According to Bloomberg, the naira has fallen by about 70 per cent since May 2023 when President Bola Tinubu took office following the devaluation of the currency. Several attempts by the CBN to boost liquidity have yet to yield significant results.
The Director of Research and Strategy at Chapel Hill Denham, Tajudeen Ibrahim said “Nigerian businesses are paying down on their Letters of Credit. This is an indication of an improvement in the dollar liquidity in the Nigerian financial system, largely on the back of CBN’s policy response to the dollar shortage in the system.
“The CBN at the last RDAS auction did sell some volume of dollars to companies to help them pay down on their foreign currency loans. One of the major companies that has been paying down on their letters of credit is MTN. I reckon they have paid about $300m in LCs, so corporations have been clearing their LCs because of the negative impact it is having on their earnings and balance sheet.
“The outlook in Letters of Credit to my mind is positive because I expect improvement liquidity in US dollars inflow into the economy and I reckon that Nigerian companies will pay down further on their LCs.”
For economy and capital market analyst, Rotimi Fakayejo, dollar liquidity plays a role in the decline recorded in the LCs payments.
He said, “FX availability is inconsistent. At a point, the supply was less and the banks were given the leeway to get whatever they needed, but typical of the banks, they were targeting profit and I believe that slowed down the process. The slow or reduced supply from the CBN has so much impact.
“If importers want to import and there is no access to FX or the express undertaking of Letters of Credit on their behalf is not done, it will affect their business. Also, if what they are importing is becoming increasingly difficult to sell and the market is no longer friendly, then you will also see a reduction in the LCs.
“For instance, the importation of vehicles has reduced, whether new cars or tokunbo. People are buying more Nigerian used cars, but the customs duty we know is subject to the foreign exchange rate and the government is flip-flopping about it. Every time, what we see is an increase, so it has an impact.”
Fakayejo noted that the exit of multinationals from the manufacturing sector is not new and has now spread to the oil and gas industry
He said, “I believe with the slowdown in the LCs, the overall effect should be positive for the economy because less of our foreign exchange will be used on importation and local production should be the order of the day.
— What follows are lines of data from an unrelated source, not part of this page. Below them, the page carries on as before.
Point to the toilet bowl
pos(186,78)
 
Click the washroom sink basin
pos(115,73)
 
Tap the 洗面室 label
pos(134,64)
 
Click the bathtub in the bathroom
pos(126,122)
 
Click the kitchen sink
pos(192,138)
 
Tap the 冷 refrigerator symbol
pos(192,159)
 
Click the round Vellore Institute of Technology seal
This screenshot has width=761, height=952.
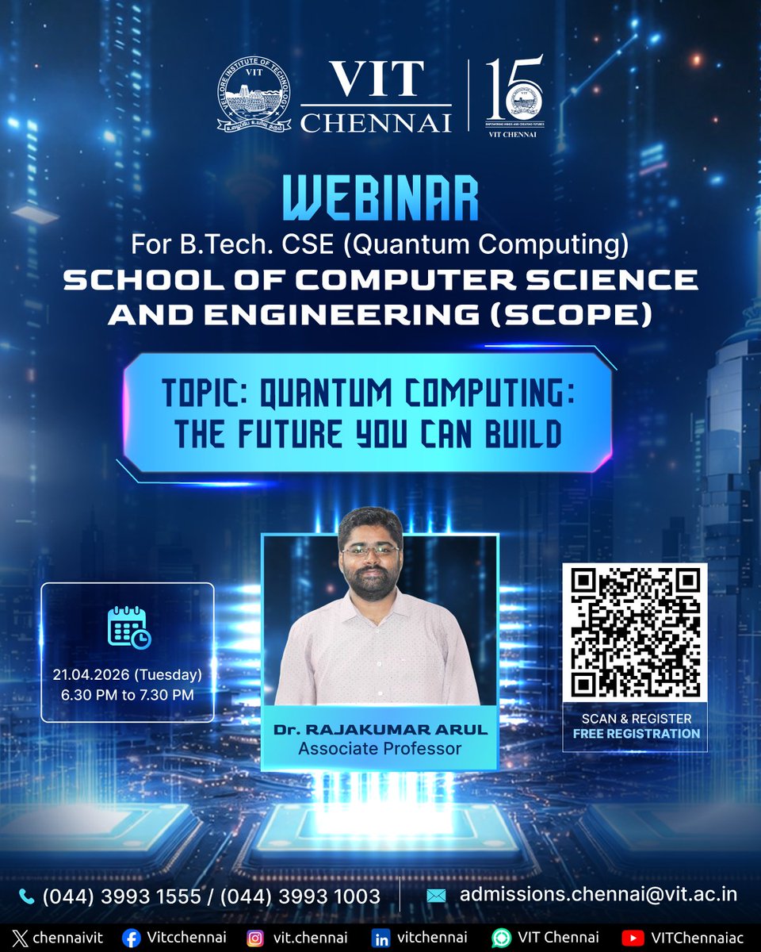coord(254,98)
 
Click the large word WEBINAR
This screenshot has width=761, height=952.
coord(380,202)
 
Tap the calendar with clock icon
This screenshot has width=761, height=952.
coord(128,628)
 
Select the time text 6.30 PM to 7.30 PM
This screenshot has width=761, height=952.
coord(128,694)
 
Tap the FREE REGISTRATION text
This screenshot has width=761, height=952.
coord(637,734)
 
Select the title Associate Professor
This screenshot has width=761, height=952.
coord(379,748)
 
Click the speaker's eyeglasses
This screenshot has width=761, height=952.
coord(369,550)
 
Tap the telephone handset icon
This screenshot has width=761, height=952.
coord(27,896)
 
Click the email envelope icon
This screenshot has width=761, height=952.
coord(436,896)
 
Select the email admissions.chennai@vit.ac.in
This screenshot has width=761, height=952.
coord(598,895)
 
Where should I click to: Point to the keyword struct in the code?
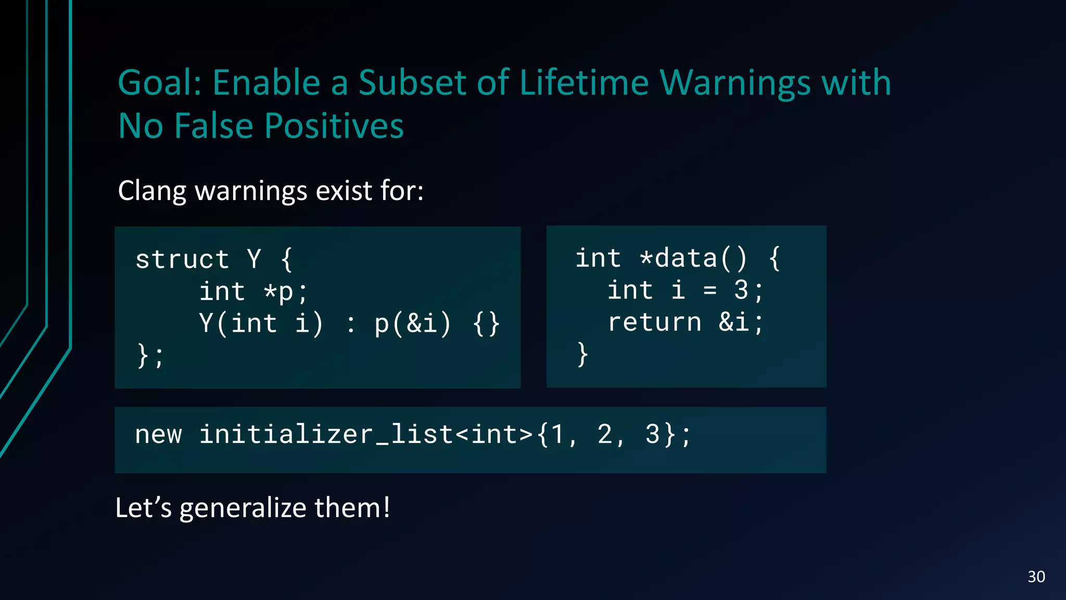click(182, 259)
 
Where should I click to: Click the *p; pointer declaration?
click(286, 291)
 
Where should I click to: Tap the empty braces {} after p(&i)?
click(487, 323)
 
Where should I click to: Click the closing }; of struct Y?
click(150, 356)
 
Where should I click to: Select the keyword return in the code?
click(655, 322)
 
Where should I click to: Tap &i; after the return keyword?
click(741, 322)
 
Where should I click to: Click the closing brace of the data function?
click(583, 354)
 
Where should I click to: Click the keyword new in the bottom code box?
click(159, 434)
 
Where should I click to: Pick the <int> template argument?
click(494, 434)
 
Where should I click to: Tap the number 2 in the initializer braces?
click(605, 434)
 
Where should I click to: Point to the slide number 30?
click(1036, 577)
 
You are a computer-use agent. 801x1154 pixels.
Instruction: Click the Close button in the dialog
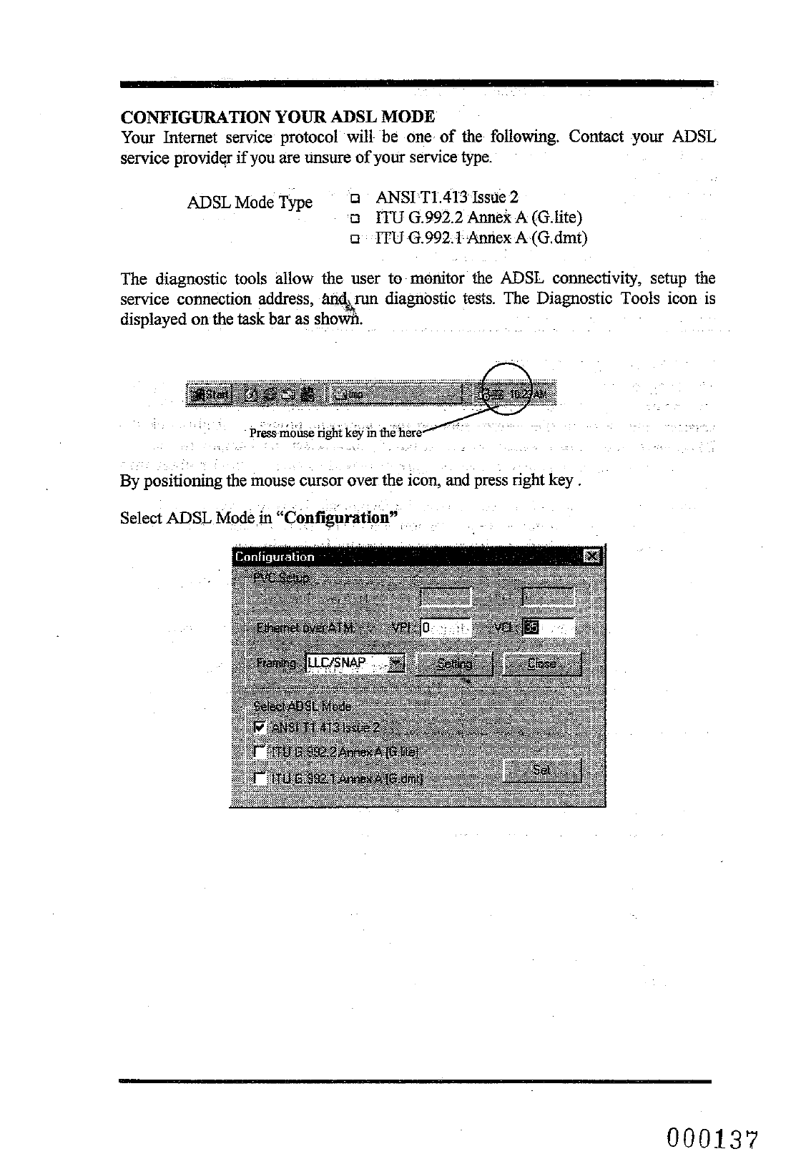pyautogui.click(x=542, y=664)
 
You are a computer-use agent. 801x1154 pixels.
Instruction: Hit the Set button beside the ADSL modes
pyautogui.click(x=542, y=771)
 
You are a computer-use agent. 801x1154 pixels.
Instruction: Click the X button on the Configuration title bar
pyautogui.click(x=591, y=557)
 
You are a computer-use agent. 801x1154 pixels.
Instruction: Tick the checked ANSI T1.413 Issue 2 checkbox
pyautogui.click(x=261, y=728)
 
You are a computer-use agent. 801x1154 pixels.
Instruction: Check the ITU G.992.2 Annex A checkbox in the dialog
pyautogui.click(x=261, y=752)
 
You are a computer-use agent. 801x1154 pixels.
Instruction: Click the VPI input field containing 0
pyautogui.click(x=445, y=628)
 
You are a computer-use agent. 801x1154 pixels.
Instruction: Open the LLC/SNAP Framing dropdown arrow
pyautogui.click(x=396, y=664)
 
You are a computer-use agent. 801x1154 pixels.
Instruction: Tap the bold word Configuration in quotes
pyautogui.click(x=341, y=517)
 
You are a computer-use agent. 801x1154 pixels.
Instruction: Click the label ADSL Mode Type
pyautogui.click(x=250, y=202)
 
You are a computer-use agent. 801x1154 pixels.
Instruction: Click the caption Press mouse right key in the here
pyautogui.click(x=336, y=433)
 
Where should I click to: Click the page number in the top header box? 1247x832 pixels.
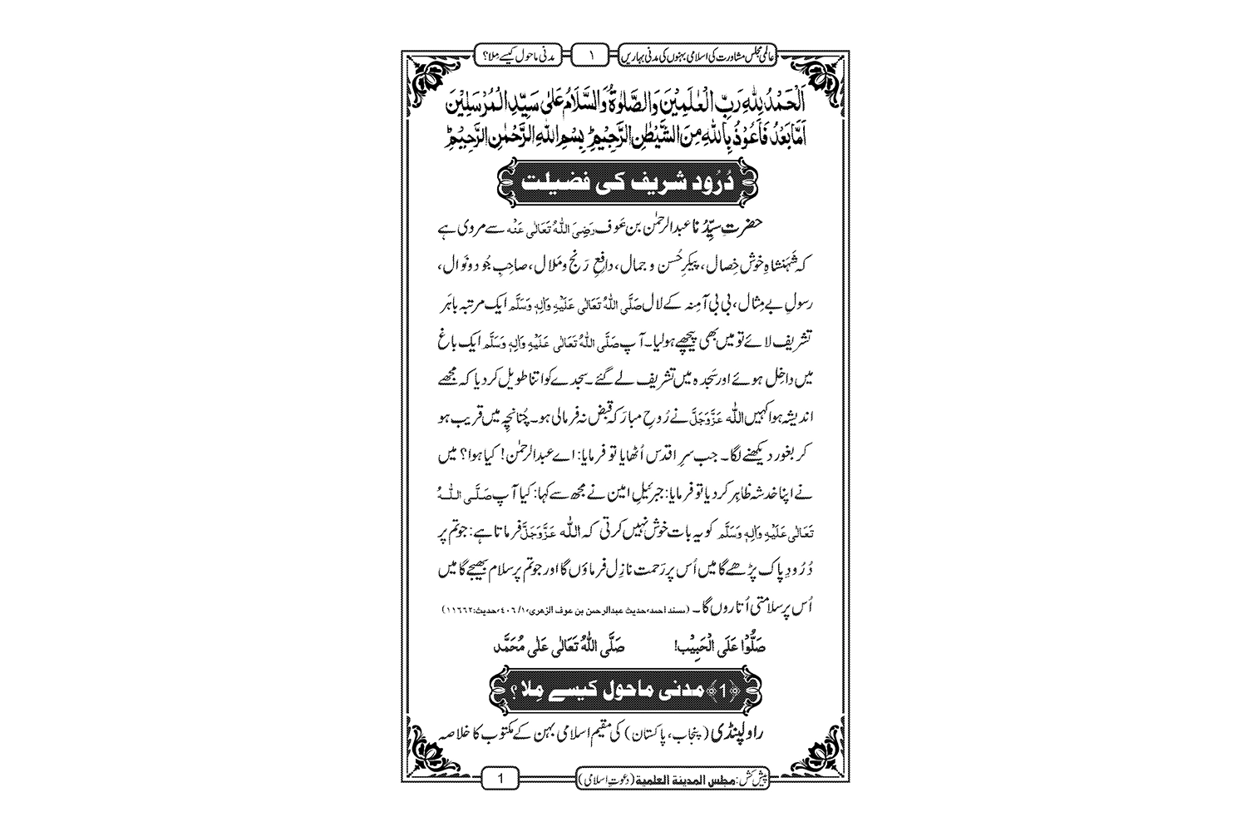click(x=592, y=56)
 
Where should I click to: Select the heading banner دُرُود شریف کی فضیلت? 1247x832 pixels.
click(x=623, y=181)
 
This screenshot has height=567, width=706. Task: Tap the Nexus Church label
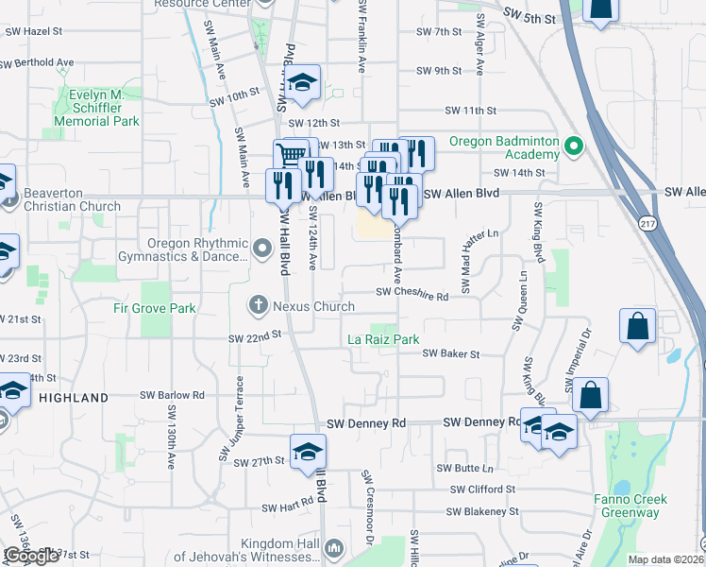[313, 306]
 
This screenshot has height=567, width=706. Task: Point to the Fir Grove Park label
[152, 308]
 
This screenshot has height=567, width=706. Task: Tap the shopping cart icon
[291, 156]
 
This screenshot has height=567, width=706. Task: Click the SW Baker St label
[451, 353]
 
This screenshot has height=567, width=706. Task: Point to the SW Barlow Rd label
[172, 395]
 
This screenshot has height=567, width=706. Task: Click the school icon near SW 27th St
[308, 451]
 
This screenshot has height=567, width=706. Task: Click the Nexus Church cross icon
[257, 305]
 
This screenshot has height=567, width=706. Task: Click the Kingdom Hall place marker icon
[332, 548]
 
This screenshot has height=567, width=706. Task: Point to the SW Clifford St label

I believe that the overall effect should be positive for us.
“Going forward, I don’t think the impact would be much. It is expected that by September, the local refinery will start producing and Dangote Refinery will start selling to the local market, which should mean more dollar availability because there would be less need to import PMS.
“So, we may see an improvement in the import receipts from the banks and increased LCs accessibility from the banks. I believe the slowdown is just for some time and the situation will improve.”
According to Tajudeen Olayinka, an Investment Banker and stockbroker, the decline in LC payments could be attributed to several factors. One possibility is a decrease in demand for imports due to the high cost of imported goods and consumer resistance. Another explanation is that importers may be exploring alternative financing options, such as open account trade, direct remittances, or bills for collection.
“The likelihood of these other credit options is very doubtful, given concerns of foreign exporters to poor credit ratings of local importers. Therefore, high cost of raising naira to finance imports and high exchange rate may be the other reasons for the observed slowdown in letters of credit issuances by Nigerian banks.
“The development has both positive and negative implications: (i)Positive in that it will create scarcity of foreign goods and a new desire to resort to local production to arrest scarcity, with improvement to Nigeria’s Balance of Trade and Exchange Rate of the naira in the long run. Negative, in that it will continue to cause a drag on the economy and high inflationary pressure in the immediate to near term,” he mentioned.